Wednesday, 29 November 2017

New RBH shiur on Koshertube on YouTube: Why Quote Shammai Before Hillel

The gemara in Eruvin praises Beit Hillel for consistently presenting the opinion of Beit Shammai even before presenting their own view on the subject. This indicates a significant value in presenting an opposing position even before presenting your own. It is more than a matter and lesson in respect; it positively impacts on one's own opinion.

In his latest Koshertube shiur, Nishma's Rabbi Hecht expands upon this idea. We invite you to view Why Quote Shammai Before Hillel at

1 comment:

Rabbi Ben Hecht said...

During the shiur, 2 issues came up which I chose not to address as I felt that they would pull me away from the point which I wanted to make. They were (1) the concept that Beit Shammai reflected the middah of din and Beit Hillel reflected the middah of chesed and (2) the idea that in the time of Mashiach, we will follow Beit Shammai. Both of these topics demand their own substantive investigation which, i felt, would be outside the parameters of the shiur.

Upon reflection, though, a recognition of these two thoughts could actually have further advanced the point I was trying to make. This would not be in terms of their actual substantive nature but in regard to their very postulation. What we find within Torah is that there is, first, the logical investigation of truth. In this regard, we are to determine the possibility of whether an item is possibly true or not. In this realm, there is actually a very strong possibility that we may arrive at many possible alternatives of what could be true or not. It is in this realm that we declare Eilu V'eilu Divrei Elokim Chayim fostering the acceptance of all such possibilities within the system.

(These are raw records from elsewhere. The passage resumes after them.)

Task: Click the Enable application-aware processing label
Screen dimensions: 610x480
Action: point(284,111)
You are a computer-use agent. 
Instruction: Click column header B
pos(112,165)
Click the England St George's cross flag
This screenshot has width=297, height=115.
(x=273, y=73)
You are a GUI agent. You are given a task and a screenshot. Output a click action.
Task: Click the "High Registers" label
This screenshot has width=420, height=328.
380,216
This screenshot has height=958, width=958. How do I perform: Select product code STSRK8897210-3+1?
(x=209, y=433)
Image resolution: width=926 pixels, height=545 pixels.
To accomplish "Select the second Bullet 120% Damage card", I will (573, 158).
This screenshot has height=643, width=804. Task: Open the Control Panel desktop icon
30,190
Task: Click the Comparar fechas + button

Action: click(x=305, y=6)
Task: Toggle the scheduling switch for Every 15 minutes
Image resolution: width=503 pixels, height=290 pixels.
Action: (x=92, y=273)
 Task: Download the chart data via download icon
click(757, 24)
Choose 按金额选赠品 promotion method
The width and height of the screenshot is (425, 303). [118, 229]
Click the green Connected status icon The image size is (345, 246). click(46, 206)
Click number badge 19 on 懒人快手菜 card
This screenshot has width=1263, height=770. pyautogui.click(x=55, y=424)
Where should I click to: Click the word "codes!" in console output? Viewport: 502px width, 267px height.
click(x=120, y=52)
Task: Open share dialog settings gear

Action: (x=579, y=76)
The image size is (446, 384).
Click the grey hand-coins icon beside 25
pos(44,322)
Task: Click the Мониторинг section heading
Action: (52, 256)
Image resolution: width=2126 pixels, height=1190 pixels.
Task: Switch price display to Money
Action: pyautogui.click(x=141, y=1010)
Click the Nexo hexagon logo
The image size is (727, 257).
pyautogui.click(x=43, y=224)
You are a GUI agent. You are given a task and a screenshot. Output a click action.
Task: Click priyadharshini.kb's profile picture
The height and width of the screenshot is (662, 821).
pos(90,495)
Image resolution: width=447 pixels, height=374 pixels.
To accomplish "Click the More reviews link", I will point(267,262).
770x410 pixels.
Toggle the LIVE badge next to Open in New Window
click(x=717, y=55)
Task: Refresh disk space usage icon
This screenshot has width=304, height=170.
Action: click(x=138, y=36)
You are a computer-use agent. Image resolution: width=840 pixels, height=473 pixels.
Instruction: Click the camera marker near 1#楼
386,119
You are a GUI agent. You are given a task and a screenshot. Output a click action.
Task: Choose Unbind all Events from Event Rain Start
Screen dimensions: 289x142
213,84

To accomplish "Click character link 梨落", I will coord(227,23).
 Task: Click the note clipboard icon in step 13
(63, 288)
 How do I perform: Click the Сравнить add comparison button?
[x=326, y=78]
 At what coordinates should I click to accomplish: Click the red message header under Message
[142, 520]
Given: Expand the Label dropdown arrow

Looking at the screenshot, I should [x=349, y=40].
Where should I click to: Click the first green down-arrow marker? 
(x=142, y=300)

The challenge is that we must still arrive at a conclusion and, as such, Beit Hillel and Beit Shammai continued their disagreement - but it is here that we find shikal ha'da'at, the personal weighing of the possibilities where one has to make a judgement call on which alternative is correct. In such a case, one cannot definitely state that one is right and one is wrong but can only make a personal determination on the matter, what one believes to be right and to be wrong.

This is reflected in the two statements made above and I feel that it would have been better for the shiur if I would have pointed this out. In stating the Beit Shammai reflected din and Beit Hillel reflected chesed, we are talking about their shikal ha'da'at. There were two possibilities based upon objective standards and so a further decision had to be reached by a personal standard - but such a personal standard has to recognize the similar validity of another's personal standard. This is reflected in this description of the different shikal ha'da'at of Beit Hillel and Beit Shammai. This is also reflected in this idea that a different beit din in the time of Mashiach may follow the view of Beit Shammai because it may have a different shikal ha'da'at. The important thing is, though, that while our personal shikal ha'da'at is an important factor of our personal understanding of what is correct, we cannot use such a standard to declare that we are absolutely right - and so Beit Hillel quoted Beit Shammai first to make it clear that the latter still clearly met the basic, objective standard of an honest possibility of the truth.